Ask if she’s nervous before a performance, and she’ll just give you a calm shrug, “No, but it’s more of the feeling of excitement,” she explains, “And a lot of preparation.”

Her preparation includes practicing everyday, no cigarette smoking – she does not, to begin with – and no alcoholic drinks, as they dry up the throat. After all, the best investment is the voice.

“Opera is different from Broadway in terms of structure, although both could sound the same. Broadway tells a story, so it demands singing and acting. Opera focuses on singing.

That’s why some of the performers will just stand, no theatric movement. But for me, acting should also be as important as singing,” Evelyn says.

According to her, opera is the mother of all music. This idea gives high hopes that it would soon appeal to the young generation. And to top it all, even the music itself is open to radical changes.

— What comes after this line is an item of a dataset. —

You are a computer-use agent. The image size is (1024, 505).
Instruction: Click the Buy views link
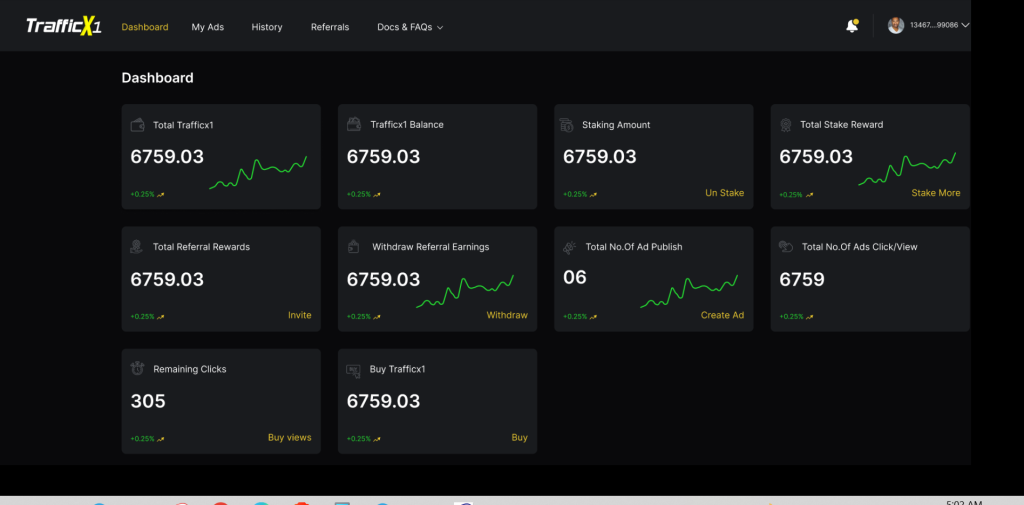(289, 437)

“It would be great to combine opera and hip-hop. I’d love to collaborate with pop stars as well. It is possible – just anything that makes it more available to the public because they think that opera is exclusive. By combining it with mainstream music, opera pieces could be played on the radio.”

“And soon, it would reach Cebu,” hopes Evelyn, who’s engaged to Mark Roska, an opera performer in New York but with roots in Cebu. They both traveled from New York to visit northern Cebu for the first time.

Months from now, we might probably hear Evelyn perform in Europe. For her, it’s the best way to get to New York’s Metropolitan Opera, one of the world’s most prestigious concert venues.

“I hope the Cebuanos would be interested to join opera. Everything can be acquired with determination. Just be patient and never entertain any negative thoughts – like any other aspect in life,” she ends.